Tanda-tanda Lailatul Qadr

Mengenai tanda-tanda Lailatul Qadr, para ulama berbeda pendapat. Di antaranya, orang yang mendapati malam Lailatul Qadr melihat bahwa segala sesuatu yang ada di bumi dan di langit bersujud kepada Allah. Ada juga yang mengatakan, tandanya adalah alam terang benderang wa­laupun di tempat-tempat yang gelap. Ada lagi yang mengatakan, orang yang mendapatkan malam itu mendengar salam para malaikat dan tu­tur katanya.
Sedangkan keterangan yang di­sebutkan dalam hadits adalah, pagi harinya matahari terbit dalam ben­tuk yang sangat putih bersih bagai bulan purnama, tidak memancarkan sinar yang keras, melainkan lembut saja. Siang harinya tidak terasa pa­nas, padahal matahari sangat cerah, terang benderang. Udaranya sangat nyaman, tidak panas dan tidak pula dingin.

Tidak Mesti Mengetahuinya

Untuk mendapatkan keutamaan malam ini dan memperoleh pahala seribu bulan itu, tidak disyaratkan kita mengetahui bahwa malam itu adalah Lailatul Qadr, melainkan cu­kup adanya mushadafah (yakni ber­kebetulan atau bertepatan).
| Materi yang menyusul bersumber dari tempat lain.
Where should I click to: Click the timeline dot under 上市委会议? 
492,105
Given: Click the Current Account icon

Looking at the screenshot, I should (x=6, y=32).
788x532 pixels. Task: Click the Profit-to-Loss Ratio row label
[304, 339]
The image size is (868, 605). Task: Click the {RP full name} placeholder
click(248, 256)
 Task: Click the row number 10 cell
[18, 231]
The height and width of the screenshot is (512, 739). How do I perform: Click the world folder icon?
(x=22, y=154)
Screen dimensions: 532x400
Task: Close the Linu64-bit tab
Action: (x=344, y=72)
Artinya, jika amal-amal ibadah yang kita la­kukan ternyata bertepatan dengan malam itu, berarti kita telah men­dapatkannya, meskipun kita tahu bahwa malam itu adalah Lailatul Qadr. Memang terkadang sebagian orang shalih "dibukakan" mengenai malam tersebut, tetapi itu tidak men­jadi syarat untuk memperoleh paha­la seribu bulan.
Untuk menghasilkan terbukanya malam yang diberkahi ini, AI-Ghazali dalam Ihya' Ulumiddin juz I halaman 242 mengatakan, "Dan Lailatul Qadr itu sebutan untuk suatu malam yang terbuka dengan nyata padanya se­suatu dari Alam Malakut, dan ia itu­lah yang dimaksud dalam firman Allah, 'Sesungguhya Aku turunkan dia pada malam kemuliaan'. Barang siapa meletakkan di antara hati dan dadanya kantung makanan (artinya memenuhi perutnya), ia terdinding darinya. Dan orang yang mengosong­kan perut besarnya pun belum men­cukupi baginya untuk mengangkat hijab sebelum dikosongkannya gerak hatinya dari segala sesuatu selain Allah Azza wa Jalla."
Dalam rangka menyambut ke­hadiran Lailatul Qadr itu, yang Nabi SAW ajarkan kepada umatnya anta­ra lain adalah melakukan i'tikaf di masjid. Walaupun dapat dilakukan kapan saja dan dalam waktu berapa lama saja (bahkan ada yang menga­takan, walaupun hanya sesaat sela­ma dibarengi niat yang suci), beliau selalu melakukannya pada sepuluh hari terakhir bulan puasa. Di sana­lah beliau bertadarus dan merenung sambil berdoa.
Lailatul Qadr yang ditemui atau yang menemui Nabi SAW pertama kali adalah ketika beliau menyendiri di Gua Hira, merenung tentang diri beliau dan masyarakat. Ketika jiwa beliau telah mencapai kesuciannya, turunlah ar-Ruh (Malaikat Jibril) membawa ajaran dan bimbingan ke­pada beliau, sehingga tejadilah per­ubahan total dalam perjalanan hi­dup beliau, bahkan perjalanan hidup umat manusia. Jadi, kalau kita ingin mendapatkan perubahan yang lebih baik dalam kehidupan kita, marilah kita manfaatkan kehadiran malam mulia ini sebaik-baiknya.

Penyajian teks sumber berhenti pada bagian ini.